The Nationalist Opposition was not amused by the appointment. It has made repeated calls on the government to seek consensus on the choice of a new police chief, even suggesting a two-thirds vote in Parliament. Such a proposal would have ensured the head of police enjoyed confidence all round, strengthening his autonomy in ways similar to that the Auditor General and the Ombudsman.

The government never warmed up to that idea. Home Affairs Minister Carmelo Abela said the PN proposal raised a number of questions including to whom the police commissioner would be answerable and how he would be removed. There would be confusion between Parliament and the Executive, he argued. The end result is that the Opposition has now described Mr Cutajar as a “bad choice”, whose only qualification for the job was that he was a friend of the Prime Minister.

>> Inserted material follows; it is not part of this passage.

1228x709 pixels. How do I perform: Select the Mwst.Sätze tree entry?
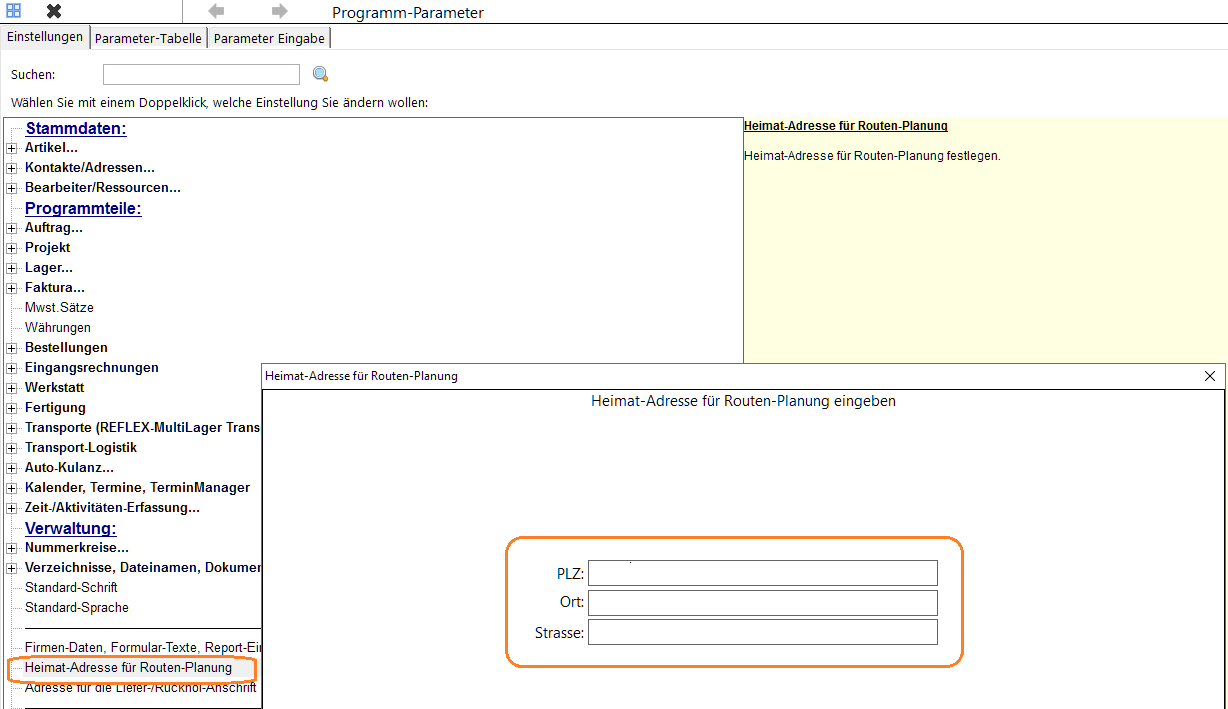59,307
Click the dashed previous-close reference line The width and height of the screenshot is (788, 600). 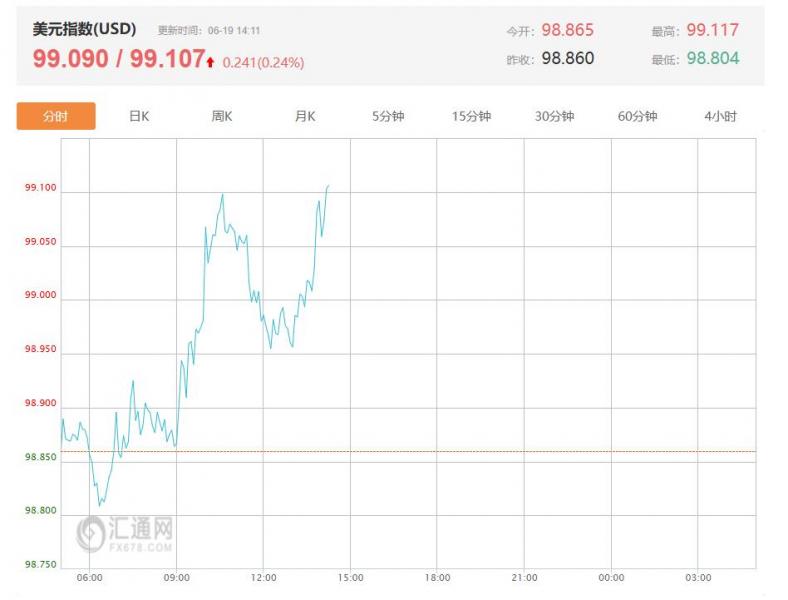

Joseph Muscat may have been right when he recently said Labour has finally “broken its duck” in terms of the economy and jobless. Economic performance has been good but there is still a long way to go for Labour where homeland security, particularly the police corps, is concerned. Labour’s track record in this area has been abysmal and this administration has nothing to be proud of.

Mr Abela speaks of a strategy for the police, including the appointment of a CEO who would focus on the administrative side of the 2,000-member force. A survey carried out among police officers has flagged issues like inadequate resources, stifling bureaucracy and health and safety concerns. The road ahead will not be easy for both the new Police Commissioner and the CEO.

Most disconcerting has been a report in the PN media that, towards the end of April and early June, a notary working with the government was stripped twice while being interrogated at the police headquarters. The notary was reportedly humiliated, shouted at and not even allowed to phone his family to inform them where he was. This incident, if true, harks back to the 1980s, when police interrogations were associated with violence. One man, Nardu Debono, ended up dead and a former police commissioner landed himself in prison. It would be unimaginable if Labour today went down the same shameful path it took in the 1980s.

The PN has said that the only way for the new Police Commissioner to be taken seriously was if he were to investigate the secret Panama companies of Minister Without Portfolio Konrad Mizzi and the Prime Minister’s chief of staff, Keith Schembri.

There has been speculation that the departure of the previous commissioner may have been linked to the Panama investigations. And, last week, the resignation of Manfred Galdes from director of the Financial Intelligence Analysis Unit, was also linked to police inaction following the unit’s probe into the Panama papers. The Finance Ministry denied knowledge that the resignation was connected to the Panama probe but the PN has raised pertinent questions for government to answer.

The new Police Commissioner is caught in all of this. The country needs a good and efficient police force, with high morale and enjoying wide public respect. It is a tall order.